Among the maze of booths set up by AIDS-related groups from Antigua to Zambia, conversations often began with abstract discussions of budgets, testing, access and prevalence rates. But inevitably, as the discussion deepened, issues of culture and tradition intruded. In many cases, people said that changing human belief and behavior is the most difficult problem they face.
Activists from both Jamaica and the Dominican Republic said spiritual beliefs in magic were a hindrance to AIDS education. “People may sacrifice a goat and spill its blood and think they’ll be cured,” said Nicomedes Castro, an AIDS council official from Santo Domingo, the Dominican capital. “Some people believe the myth that if you sleep with a virgin, it cures sexual diseases,” said Marlon Thompson, who works with a Caribbean anti-AIDS alliance. “Cultural attitudes are the hardest thing to break.”
Female delegates from several African countries said they faced common obstacles, including high female illiteracy rates and male dominance, in trying to educate rural women to protect themselves against AIDS.

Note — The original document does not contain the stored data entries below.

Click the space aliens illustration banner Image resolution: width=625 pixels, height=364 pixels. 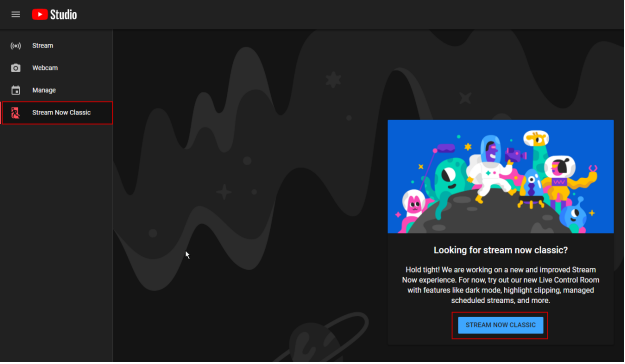pos(501,177)
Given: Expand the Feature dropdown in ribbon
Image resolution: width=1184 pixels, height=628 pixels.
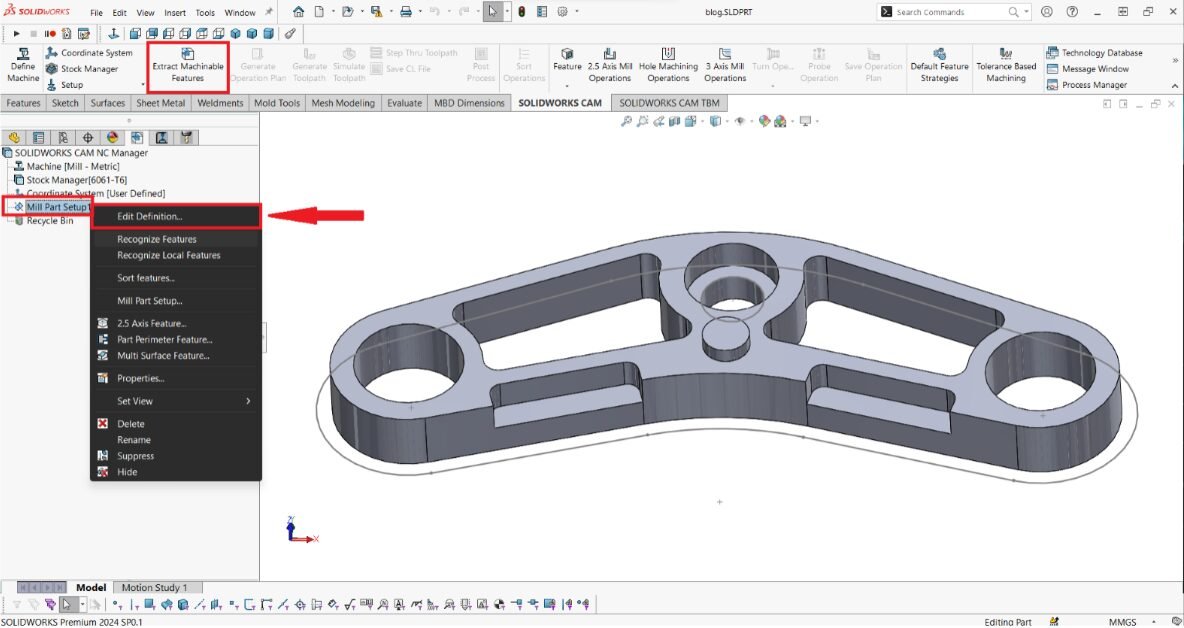Looking at the screenshot, I should pyautogui.click(x=567, y=86).
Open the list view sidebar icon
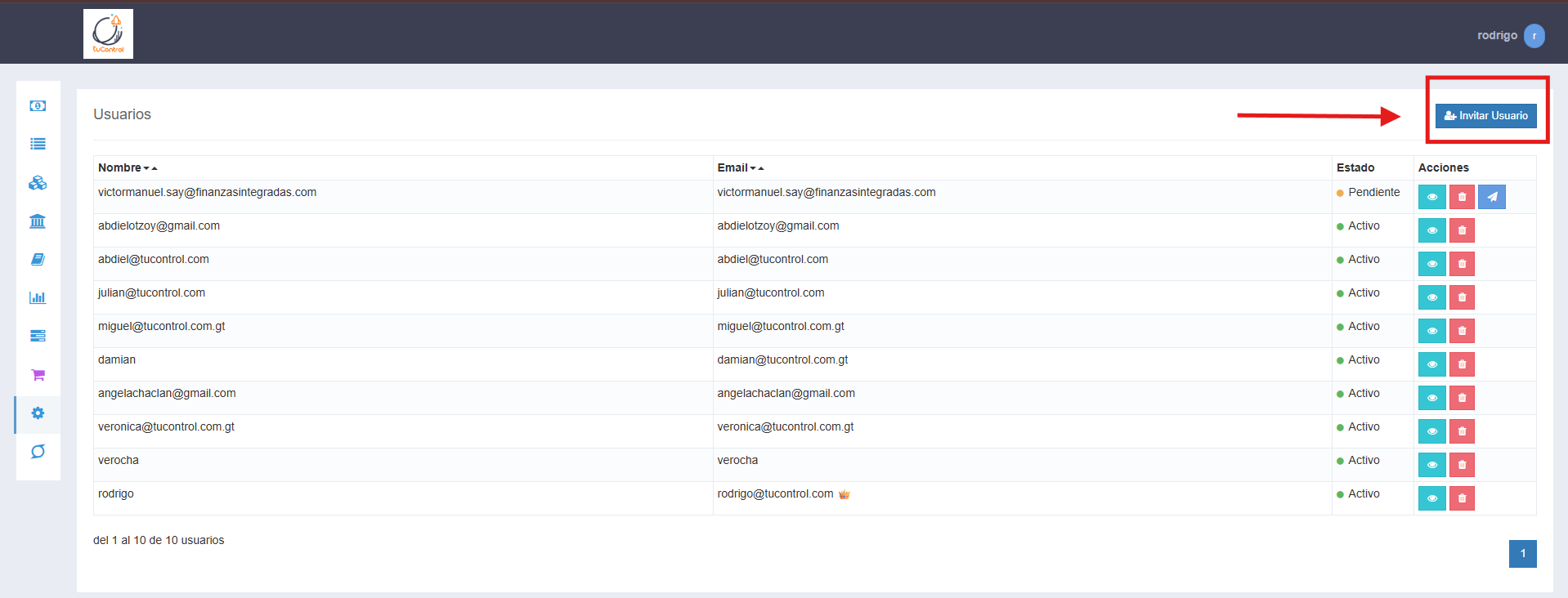This screenshot has height=598, width=1568. point(38,145)
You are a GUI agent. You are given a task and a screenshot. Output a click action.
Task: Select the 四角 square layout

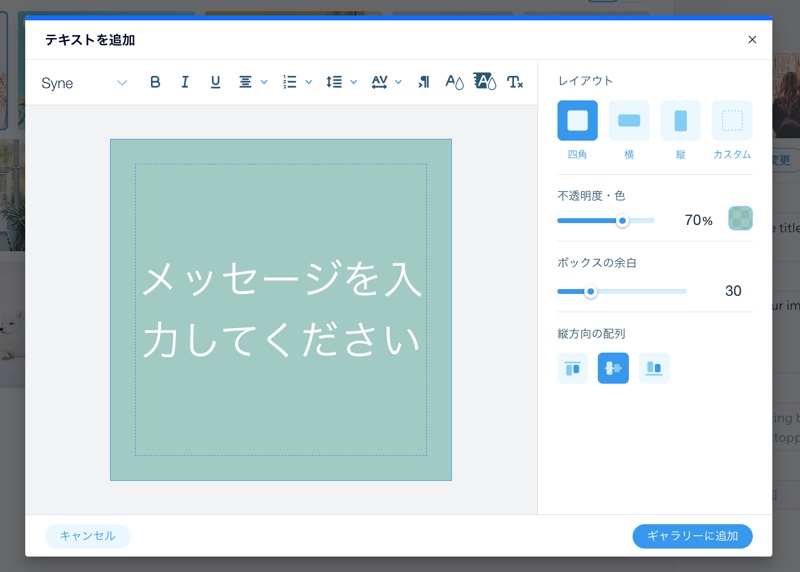click(577, 121)
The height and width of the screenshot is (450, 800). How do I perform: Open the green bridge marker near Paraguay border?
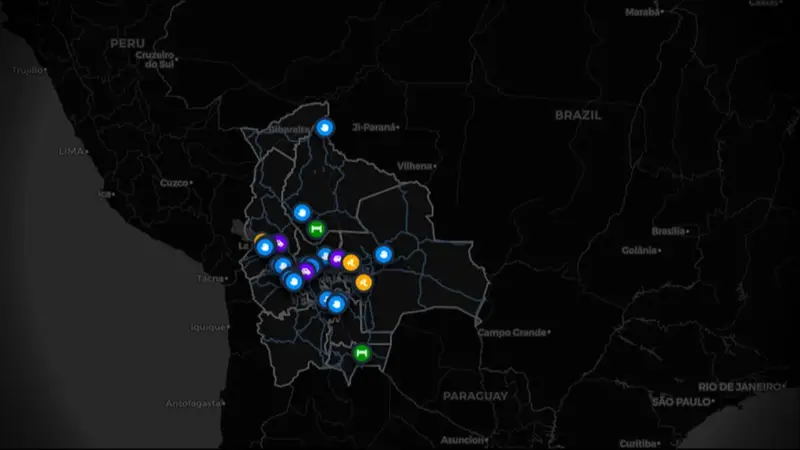coord(362,352)
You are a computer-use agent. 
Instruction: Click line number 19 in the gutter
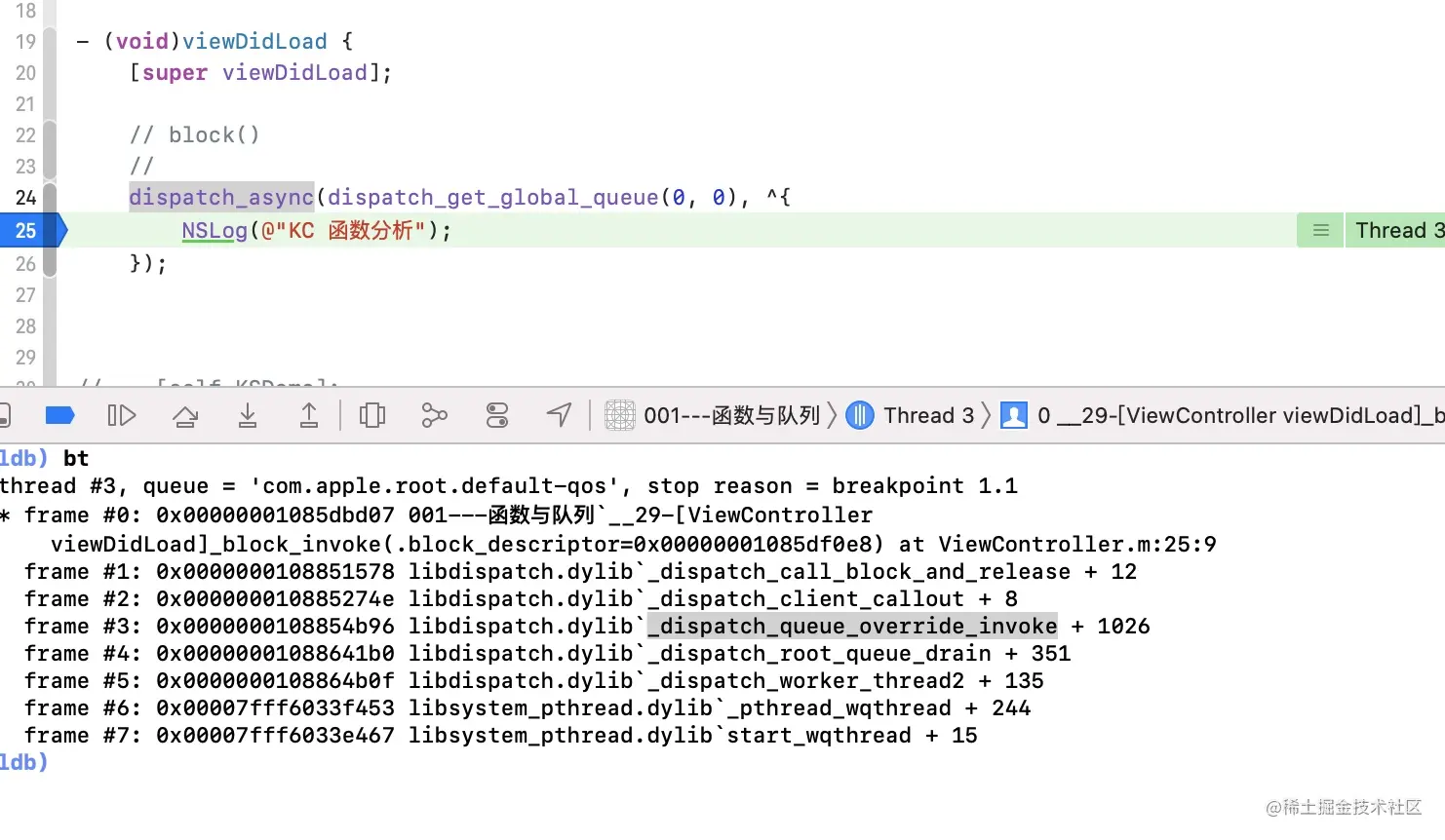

“The problems of poverty and illiteracy unite us,” said Grace Luomo, 59, an activist from Uganda, as her friend Limota Goroso of Nigeria nodded in agreement. “Village women think HIV is like any other disease. We need to educate them, but using their own language and respecting their culture.”
She also said many men refuse to use condoms because it decreases sexual sensation. “They want to press the flesh,” said Goroso, laughing. “They think condoms are only for prostitutes.”
In a similar vein, activists from Zimbabwe and Guinea expressed concerns about the health risks of polygamy. Madeline Nube, a health official from Zimbabwe, said a major source of the spread of HIV is the common practice of heterosexual men having “multiple concurrent partners,” including married women who they wrongly believe are “safe” from the disease.
Nouhan Traore, a doctor from Guinea, said Muslim men in his country often have three to four wives. “If the man is infected, then all four women can be infected, too,” he said.
Despite these quietly shared concerns, the global spirit at the conference was far more upbeat than depressing. On Tuesday, when activists announced a march to the White House to demand lower-cost AIDS drugs, delegates from Argentina, Nigeria, France and New Guinea trotted and danced along New York Avenue NW. They waved scarves, rang cowbells and took turns holding a banner that declared, “We Can End AIDS.”